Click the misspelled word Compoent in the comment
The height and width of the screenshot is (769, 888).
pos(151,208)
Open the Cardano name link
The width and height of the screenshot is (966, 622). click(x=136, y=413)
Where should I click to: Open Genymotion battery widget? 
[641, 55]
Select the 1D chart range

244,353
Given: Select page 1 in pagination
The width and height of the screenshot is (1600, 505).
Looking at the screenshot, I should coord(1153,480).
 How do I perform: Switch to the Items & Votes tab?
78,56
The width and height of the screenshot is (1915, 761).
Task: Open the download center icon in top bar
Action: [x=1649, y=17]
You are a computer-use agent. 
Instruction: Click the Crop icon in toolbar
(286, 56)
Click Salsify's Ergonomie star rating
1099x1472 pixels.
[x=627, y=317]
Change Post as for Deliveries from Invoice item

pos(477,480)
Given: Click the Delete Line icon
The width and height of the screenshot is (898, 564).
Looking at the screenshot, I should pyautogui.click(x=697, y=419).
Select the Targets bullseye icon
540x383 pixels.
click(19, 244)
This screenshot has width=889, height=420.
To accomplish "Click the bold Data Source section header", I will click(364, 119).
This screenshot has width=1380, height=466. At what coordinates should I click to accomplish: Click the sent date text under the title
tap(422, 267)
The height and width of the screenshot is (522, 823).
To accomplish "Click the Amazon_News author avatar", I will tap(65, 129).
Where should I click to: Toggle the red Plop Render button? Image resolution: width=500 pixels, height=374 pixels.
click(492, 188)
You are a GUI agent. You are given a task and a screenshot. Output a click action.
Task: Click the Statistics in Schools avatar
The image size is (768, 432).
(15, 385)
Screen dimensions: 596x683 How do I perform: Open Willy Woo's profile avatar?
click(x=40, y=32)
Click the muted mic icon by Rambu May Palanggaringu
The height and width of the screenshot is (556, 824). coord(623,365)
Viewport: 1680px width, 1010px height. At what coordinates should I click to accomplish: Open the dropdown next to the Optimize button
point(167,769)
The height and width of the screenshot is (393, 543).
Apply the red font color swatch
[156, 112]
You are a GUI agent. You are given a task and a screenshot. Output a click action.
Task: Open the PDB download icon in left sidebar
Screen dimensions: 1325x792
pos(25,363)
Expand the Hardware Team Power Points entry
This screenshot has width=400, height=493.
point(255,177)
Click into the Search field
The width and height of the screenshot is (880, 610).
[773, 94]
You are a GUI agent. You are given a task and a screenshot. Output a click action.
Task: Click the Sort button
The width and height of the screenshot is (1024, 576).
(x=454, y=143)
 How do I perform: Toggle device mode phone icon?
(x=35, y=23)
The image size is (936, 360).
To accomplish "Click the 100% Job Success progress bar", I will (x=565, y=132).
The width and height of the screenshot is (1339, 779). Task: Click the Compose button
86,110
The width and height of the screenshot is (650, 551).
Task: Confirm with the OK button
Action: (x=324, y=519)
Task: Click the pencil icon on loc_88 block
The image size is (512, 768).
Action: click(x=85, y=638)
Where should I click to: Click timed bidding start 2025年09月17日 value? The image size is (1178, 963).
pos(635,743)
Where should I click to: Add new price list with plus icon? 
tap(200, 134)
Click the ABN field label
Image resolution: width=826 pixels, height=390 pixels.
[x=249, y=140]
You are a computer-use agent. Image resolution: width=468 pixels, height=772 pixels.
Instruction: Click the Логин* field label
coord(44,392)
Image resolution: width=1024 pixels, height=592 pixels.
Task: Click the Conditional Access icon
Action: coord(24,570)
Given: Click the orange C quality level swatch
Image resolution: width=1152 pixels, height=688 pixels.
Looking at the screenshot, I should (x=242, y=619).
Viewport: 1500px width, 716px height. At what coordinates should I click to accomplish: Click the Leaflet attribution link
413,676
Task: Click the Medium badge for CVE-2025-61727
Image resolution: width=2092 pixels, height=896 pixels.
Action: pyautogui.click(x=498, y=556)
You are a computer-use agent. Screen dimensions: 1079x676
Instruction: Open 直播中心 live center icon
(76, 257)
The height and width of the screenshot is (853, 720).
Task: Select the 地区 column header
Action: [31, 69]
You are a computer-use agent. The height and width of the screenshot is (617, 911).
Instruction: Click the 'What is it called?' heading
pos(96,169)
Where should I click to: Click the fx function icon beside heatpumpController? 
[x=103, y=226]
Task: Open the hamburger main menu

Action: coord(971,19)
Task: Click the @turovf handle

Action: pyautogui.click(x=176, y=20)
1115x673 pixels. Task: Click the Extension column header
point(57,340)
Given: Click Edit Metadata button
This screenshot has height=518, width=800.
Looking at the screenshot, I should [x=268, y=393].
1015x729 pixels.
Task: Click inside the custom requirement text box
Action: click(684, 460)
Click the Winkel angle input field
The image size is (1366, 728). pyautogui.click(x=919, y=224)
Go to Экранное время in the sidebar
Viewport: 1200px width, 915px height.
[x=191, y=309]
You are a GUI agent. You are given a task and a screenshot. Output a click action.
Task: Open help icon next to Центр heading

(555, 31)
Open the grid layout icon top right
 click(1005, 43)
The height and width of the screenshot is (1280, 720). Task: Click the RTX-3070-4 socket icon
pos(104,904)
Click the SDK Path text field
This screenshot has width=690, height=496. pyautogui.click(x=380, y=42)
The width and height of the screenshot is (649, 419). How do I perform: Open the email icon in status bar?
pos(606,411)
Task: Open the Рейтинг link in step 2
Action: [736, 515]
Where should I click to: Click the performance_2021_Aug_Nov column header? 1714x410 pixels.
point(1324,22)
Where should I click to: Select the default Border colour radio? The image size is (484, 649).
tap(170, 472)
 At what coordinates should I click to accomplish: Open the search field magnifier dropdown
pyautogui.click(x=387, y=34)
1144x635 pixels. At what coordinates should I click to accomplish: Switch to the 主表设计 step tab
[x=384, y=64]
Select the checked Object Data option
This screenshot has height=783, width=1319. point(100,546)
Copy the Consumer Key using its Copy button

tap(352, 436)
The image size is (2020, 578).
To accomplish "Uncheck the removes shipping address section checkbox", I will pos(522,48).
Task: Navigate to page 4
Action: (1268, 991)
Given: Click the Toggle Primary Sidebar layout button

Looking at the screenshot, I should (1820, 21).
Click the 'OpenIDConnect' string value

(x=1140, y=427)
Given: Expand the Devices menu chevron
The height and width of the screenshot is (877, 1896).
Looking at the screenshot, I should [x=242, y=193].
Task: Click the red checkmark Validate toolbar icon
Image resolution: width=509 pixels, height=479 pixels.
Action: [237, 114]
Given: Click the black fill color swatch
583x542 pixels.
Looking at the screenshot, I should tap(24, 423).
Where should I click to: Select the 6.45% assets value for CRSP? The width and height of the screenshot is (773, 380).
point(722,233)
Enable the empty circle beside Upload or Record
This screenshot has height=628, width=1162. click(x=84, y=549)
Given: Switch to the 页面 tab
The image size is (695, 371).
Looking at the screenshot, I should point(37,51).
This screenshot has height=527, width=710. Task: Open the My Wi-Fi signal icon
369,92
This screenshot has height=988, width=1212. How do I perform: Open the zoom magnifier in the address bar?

+--

* _Assignment_: Return the span of lines in the data above that opens at the line with "Click the muted" and closes at the line with "Task: Open the PDB", exactly, ends included, nothing else.

* _Response to this exercise_:
Click the muted mic icon by Rambu May Palanggaringu
The height and width of the screenshot is (556, 824). coord(623,365)
Viewport: 1680px width, 1010px height. At what coordinates should I click to accomplish: Open the dropdown next to the Optimize button
point(167,769)
The height and width of the screenshot is (393, 543).
Apply the red font color swatch
[156, 112]
You are a GUI agent. You are given a task and a screenshot. Output a click action.
Task: Open the PDB download icon in left sidebar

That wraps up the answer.